The Reasoning Models That Think in Drafts: How Iterative Self-Refinement Is Rewriting What AI Can Solve

Give a frontier reasoning model a hard mathematical olympiad problem and something unusual happens: it argues with itself. It proposes an approach, notices a flaw three steps in, backtracks, tries a different decomposition, and eventually converges on a proof that checks out. The final answer looks clean. The path to it looked almost human.

This is the capability at the center of the most interesting architectural shift in frontier models right now — not scale, not multimodality, but the ability to treat generation as a drafting process rather than a single forward pass. The idea goes by several names: extended thinking, chain-of-thought with verification, iterative self-refinement. The underlying intuition is that reasoning quality isn’t just a function of model size; it’s a function of how much compute you’re willing to spend at inference time, and how well the model can use that compute to critique and revise its own outputs.

OpenAI’s o-series models demonstrated the proof of concept compellingly. The o3 generation, evaluated on ARC-AGI and competition mathematics benchmarks, showed that a model trained to spend more tokens on hard problems — essentially to “think longer” — could reach performance levels that simply didn’t exist at any parameter count the year before. DeepSeek’s R1 series independently arrived at similar conclusions through reinforcement learning on reasoning traces, achieving remarkable results with a fraction of the training budget of its Western counterparts. The message from both directions: the architecture of thought matters as much as the scale of the model.

What makes the current generation genuinely exciting is how the self-refinement loop is becoming more structured. Early chain-of-thought was essentially free-form inner monologue — useful, but noisy. The newer approach trains models to produce reasoning that has identifiable phases: problem decomposition, candidate generation, verification, and revision. Some systems are beginning to learn when to call external tools mid-reasoning, using a Python interpreter or symbolic solver to check a step before continuing. The reasoning trace becomes less like a stream of consciousness and more like a working draft with margin notes.

There’s a deep connection here to the theoretical concept of “System 2” computation — slow, deliberate, compositional thinking as opposed to fast pattern-matching retrieval. For years, critics argued that transformers were fundamentally incapable of this kind of processing; they were autocomplete engines, not reasoners. The empirical results of the last 18 months have complicated that story significantly. Whether what these models do constitutes “real” reasoning is a philosophical question that may never fully resolve, but what they can accomplish — multi-step mathematical derivations, competitive programming solutions, complex scientific problem-solving — is real and measurable.
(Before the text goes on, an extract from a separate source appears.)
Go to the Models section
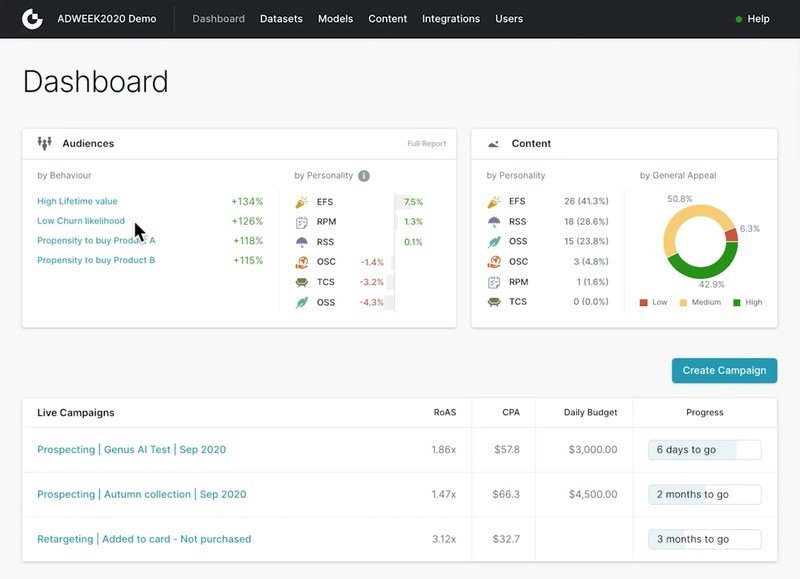This screenshot has height=579, width=800. pyautogui.click(x=335, y=19)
The frontier is now pushing toward something even more interesting: reasoning models that can operate over much longer horizons with maintained coherence. The challenge isn’t just thinking longer, it’s thinking consistently — not contradicting an assumption made 8,000 tokens ago, maintaining a structured goal hierarchy over an extended derivation, knowing when a promising-looking branch is actually a dead end. Context management during extended reasoning is an open research problem that several labs are attacking from different angles, including learned attention mechanisms that prioritize earlier critical steps and explicit working-memory modules that track intermediate conclusions.
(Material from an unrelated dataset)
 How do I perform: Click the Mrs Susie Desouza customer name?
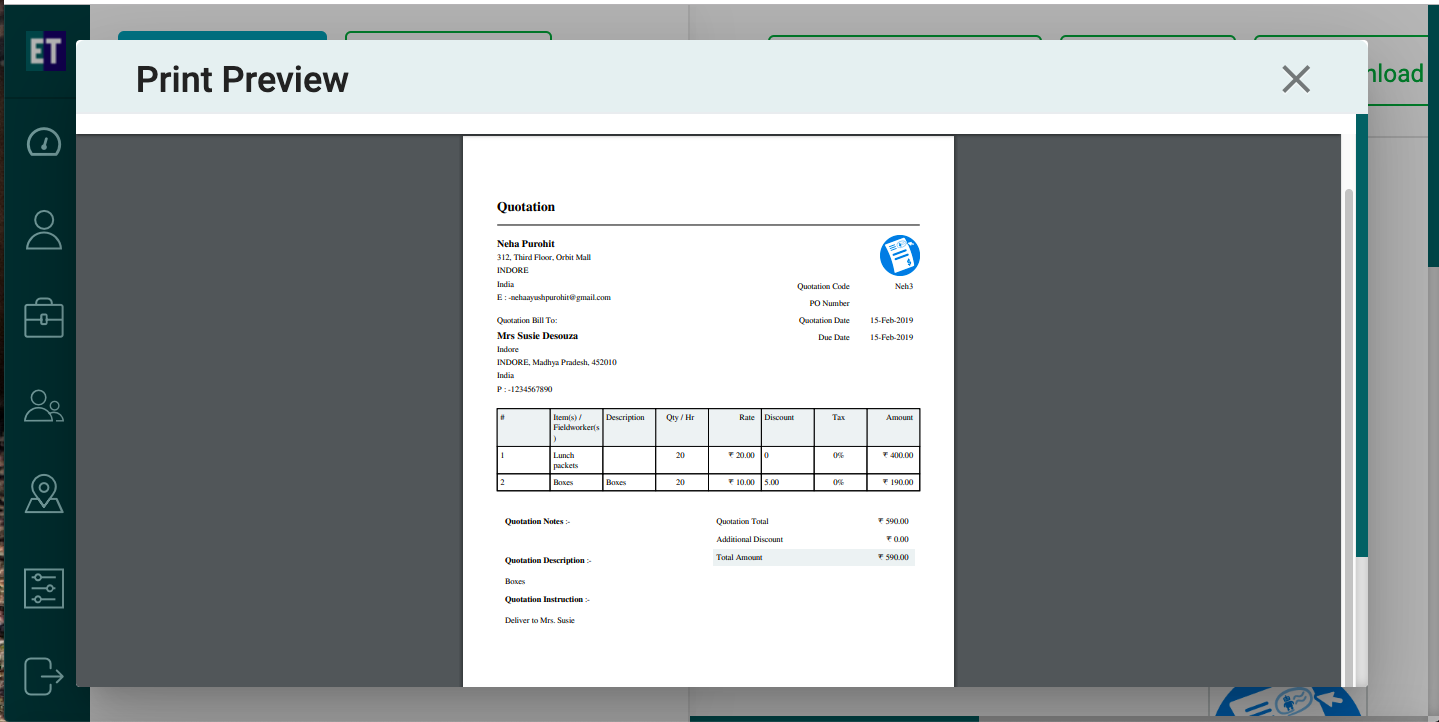click(x=537, y=336)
The downstream implications extend well beyond benchmark performance. A model that genuinely improves with more inference compute becomes a different kind of tool: you can budget reasoning effort to problem difficulty, pour resources into hard scientific questions, and expect better answers in proportion to the investment. That’s a fundamentally new relationship between compute and capability. As inference infrastructure gets cheaper and faster, the ceiling on what these systems can work through in a single session keeps rising. The hard problems — the ones we’ve always said would need something more — are starting to look negotiable.